Ectrodactyly-lobster claw deformity
Sarath Kumar Udaya Kumar, Krishna Prasanth Baalan
Corresponding author: Sarath Kumar Udaya Kumar, Department of Community Medicine, Sree Balaji Medical College and Hospital, Bharath University, India
Received: 10 Sep 2020 - Accepted: 16 Sep 2020 - Published: 06 Oct 2021
Domain: Pediatrics (general),Orthopedic surgery
Keywords: Deformity, children, congenital
©Sarath Kumar Udaya Kumar et al. Pan African Medical Journal (ISSN: 1937-8688). This is an Open Access article distributed under the terms of the Creative Commons Attribution International 4.0 License (https://creativecommons.org/licenses/by/4.0/), which permits unrestricted use, distribution, and reproduction in any medium, provided the original work is properly cited.
Cite this article: Sarath Kumar Udaya Kumar et al. Ectrodactyly-lobster claw deformity. Pan African Medical Journal. 2021;40:80. [doi: 10.11604/pamj.2021.40.80.26009]

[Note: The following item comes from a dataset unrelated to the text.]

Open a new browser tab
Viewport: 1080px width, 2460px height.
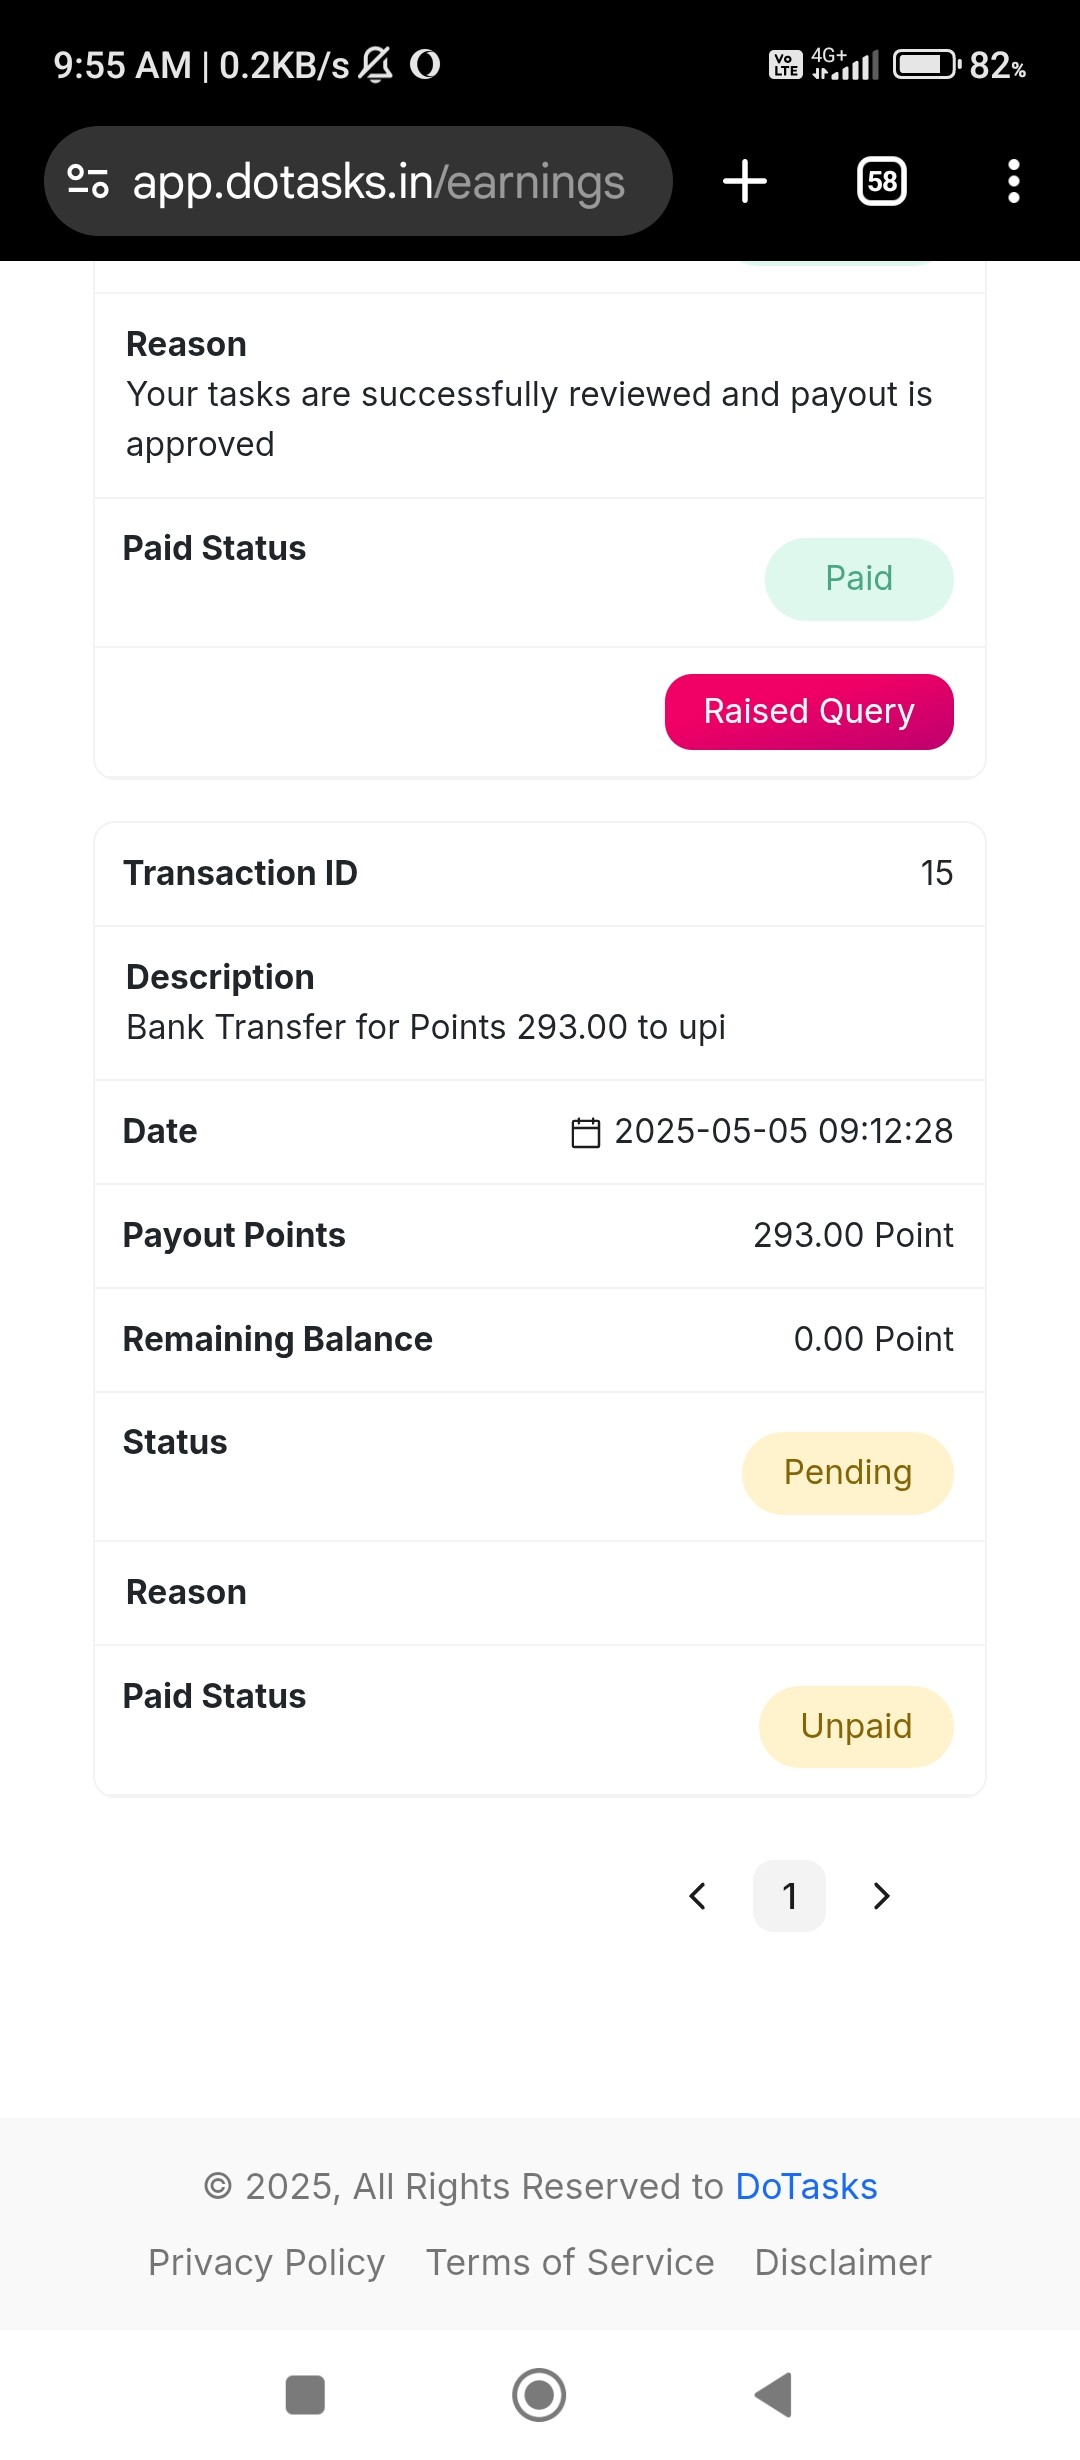745,182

Available online at: https://www.panafrican-med-journal.com//content/article/40/80/full
Ectrodactyly-lobster claw deformity
&Corresponding author
Lobster-claw deformity, also called as ectrodactyly is an uncommon congenital presentation occurring in the hand due to longitudinal failure of development of second, third or fourth ray. It occurs in 1 to 4 newborns in 100,000 live births. It occurs mostly due to consanguineous marriage but can also occur in the non - consanguineous marriage. This deformity is usually associated with ectodermal defects, mental retardation, deafness, orofacial clefting and tibial aplasia. A 6-year-old boy was brought to the Department of Orthopedics in a Private Medical Hospital, Chennai, with deformity of left hand since birth. The affected hand had a wide median cleft and, there was deformity of flexion of the ring and index finger with absence of middle finger. The other hand and both feet were normal. On radio-imaging, left hand showed transversely oriented bone between third and fourth metacarpal and phalanges of middle finger were absent except for rudimentary proximal phalanx. No other congenital defects were present other than this. The child was born to non-consanguineous parents with no significant family history. The treatment for this anomaly is complete surgical excision of transverse bone with partial excision of the third metacarpal and apposition of the second and fourth metacarpal by absorbable sutures which leads to a smaller cleft. If required, flexion contracture of ring and index finger will be corrected.